>>>>
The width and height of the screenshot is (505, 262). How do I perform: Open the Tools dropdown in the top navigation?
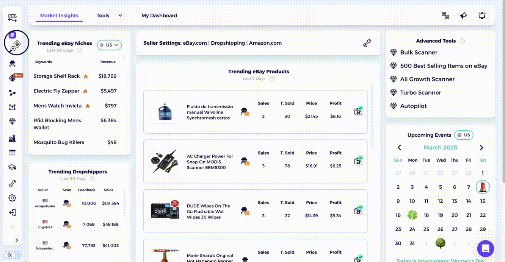(x=109, y=16)
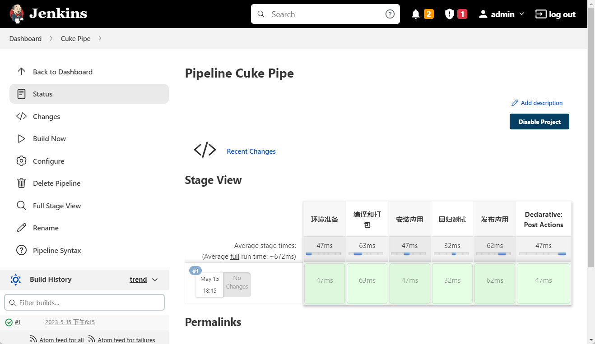The image size is (595, 344).
Task: Click the Jenkins butler logo icon
Action: click(x=17, y=14)
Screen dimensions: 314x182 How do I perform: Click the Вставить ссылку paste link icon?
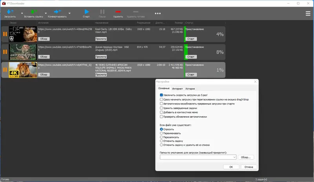click(34, 12)
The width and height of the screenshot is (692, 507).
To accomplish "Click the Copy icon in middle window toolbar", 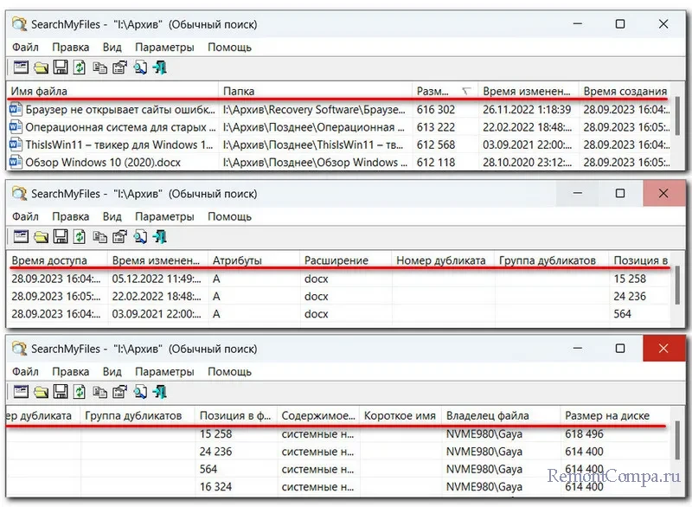I will (100, 235).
<<<<
> WHAT IS ASKED
Rewrite the material from its first line through the line containing "Action: click(x=17, y=14)", inclusive, changing "Tools" to "Help" and keeping everything else the same. Leave the pictures out.

> EXERCISE SOLUTION
The width and height of the screenshot is (505, 262). How do I perform: Open the Help dropdown in the top navigation?
(x=109, y=16)
The image size is (595, 344).
Task: Click the Jenkins butler logo icon
Action: click(x=17, y=14)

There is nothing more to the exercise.